Un nuevo informe dice que la tecnología en tres dimensiones podría enturbiar el mercado de bienes de lujo
El avance tecnológico de la impresión 3D permite actualmente imprimir por ejemplo: tejido vivo o una pizza.
La revista Scientific American publicó un interesante artículo, donde echa un vistazo a las múltiples novedades en la impresión 3D y analiza cómo su incremento podría afectar a la economía de bienes de lujo. La fabricación aditiva, como se denomina al procedimiento "imprime" en tres dimensiones , realizando cualquier modelo a partir de polímeros de plástico.
Tal como Thomas A. Campbell y William J. Cass argumentan en su estudio, el precio de la tecnología seguirá bajando así como el de las impresoras que se volverán cada vez más avanzadas lo que creará "nuevas problemas para la propiedad intelectual y oportunidades económicas para piratas y falsificadores ".
Frente a los avances tecnológicos, las empresas sólo pueden luchar para proteger sus derechos de autor. Con un escáner láser de alta resolución y un buen sistema de impresión 3D un falsificador puede reproducir todo tipo de artículos de lujo.
Según la Cámara de Comercio Internacional, los productos falsificados constituyen entre el cinco y el siete por ciento del comercio total mundial - en otras palabras, se ha estimado en aproximadamente unos $ 600 mil millones de dólares-. Y esto es o que la impresión 3D aún está en pañales.
La ventaja de la impresión 3D, para los falsificadores, es que ahorrarán costes en el tiempo de producción y así como en la inversión de moldes o líneas de montaje.
Probablemente sea exagerado el planteamiento sobre el potencial disruptivo que la impresión 3D puede suponer para los artículos de lujo.

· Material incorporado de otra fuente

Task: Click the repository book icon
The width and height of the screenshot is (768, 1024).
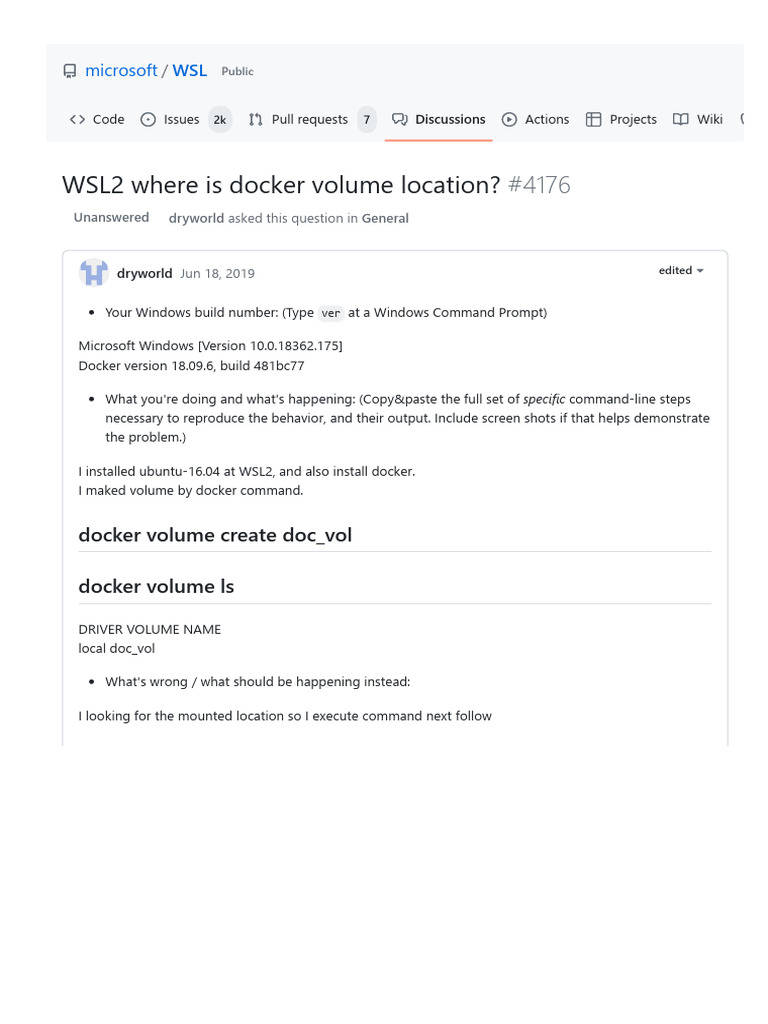Action: point(69,71)
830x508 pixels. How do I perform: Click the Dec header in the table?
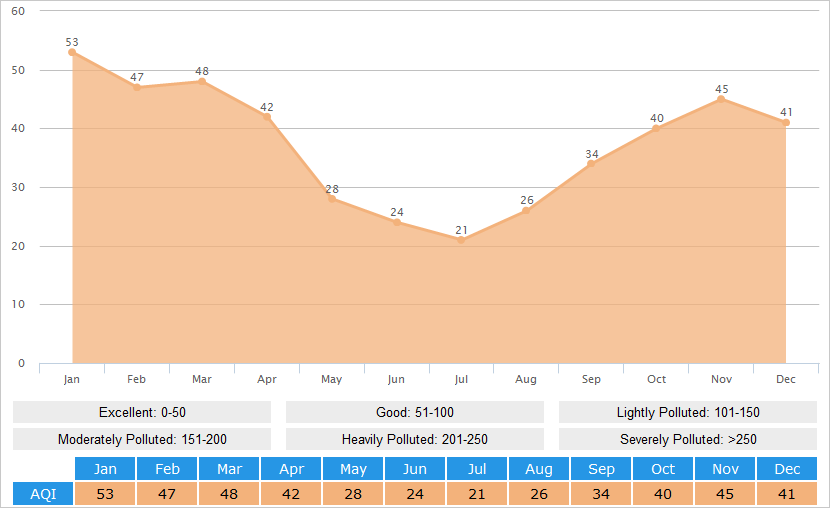pos(787,469)
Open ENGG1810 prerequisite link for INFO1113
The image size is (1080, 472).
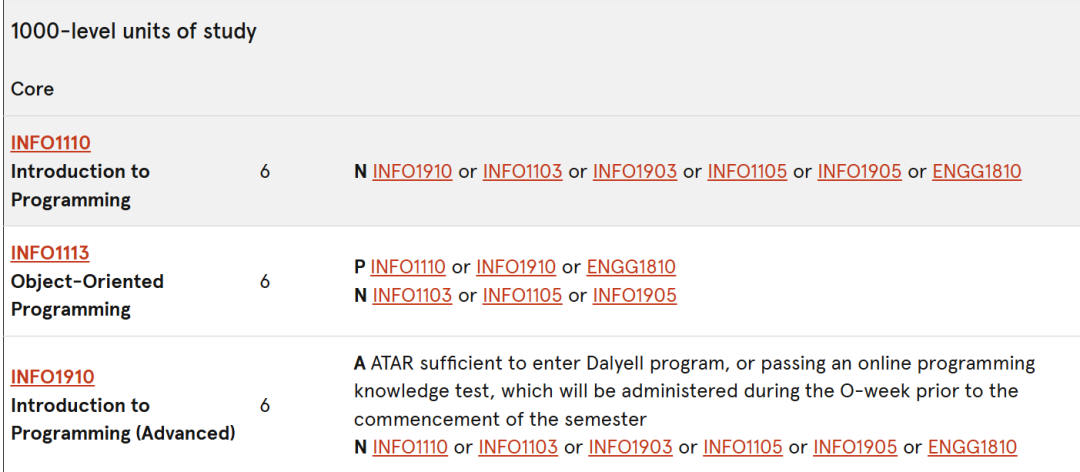click(631, 267)
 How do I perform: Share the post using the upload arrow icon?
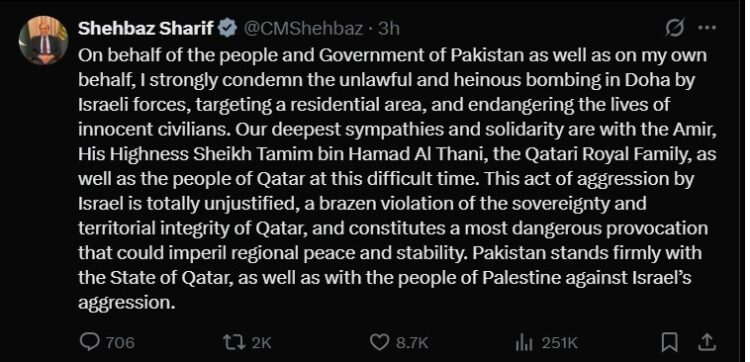708,342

Pero según el artículo publicado por Scientific American los falsificadores dejan de lado los métodos anticuados y se suman a formas modernas de duplicado. Tan elevado es el número de modelos falsos en el mercado, que hay sitios web donde se da claves para reconocer bolsos impostores.

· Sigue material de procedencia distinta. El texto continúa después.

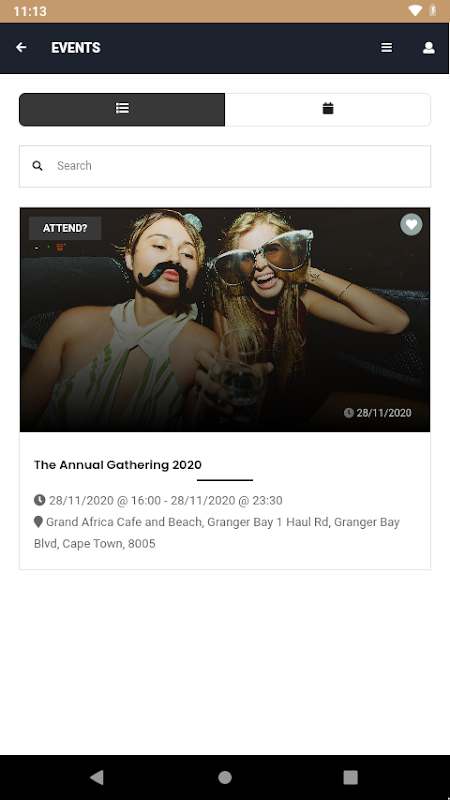Tap the ATTEND? button on event image
This screenshot has height=800, width=450.
click(x=65, y=228)
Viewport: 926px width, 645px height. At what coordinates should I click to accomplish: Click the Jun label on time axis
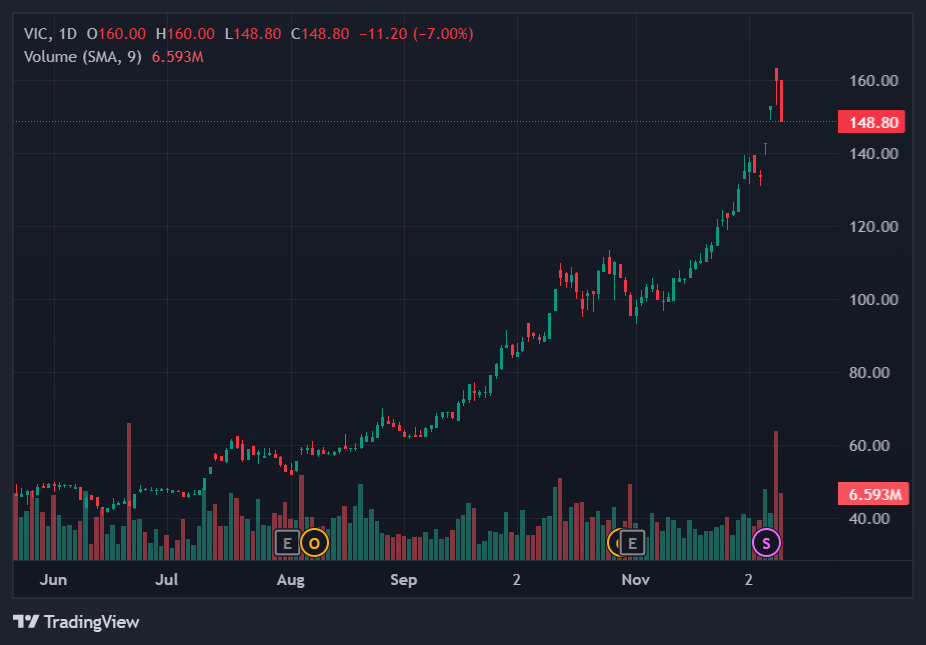(53, 580)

A pesar de los argumentos que dan Campbell y Cass, la impresión en 3D contribuirá a producir moldes pequeños, pero más allá de eso es prácticamente imposible, pues un Rolex es un Rolex y un Casio es un Casio. Los componentes de alta calidad en los artículos de lujo no se puden reproducir, aún cuando pudieran copiar los moldes los falsificadores tendrían que realizar inversión en materiales extraordinarios para producir una buena copia de un bolso Birkin por ejemplo.
Lo que es indiscutible, es que la impresión 3D evoluciona a un ritmo frenético, que la economía sumergida ya esta viendo la viabilidad de invertir en este tipo de impresión y que a donde llegará aún no podemos preverlo del todo.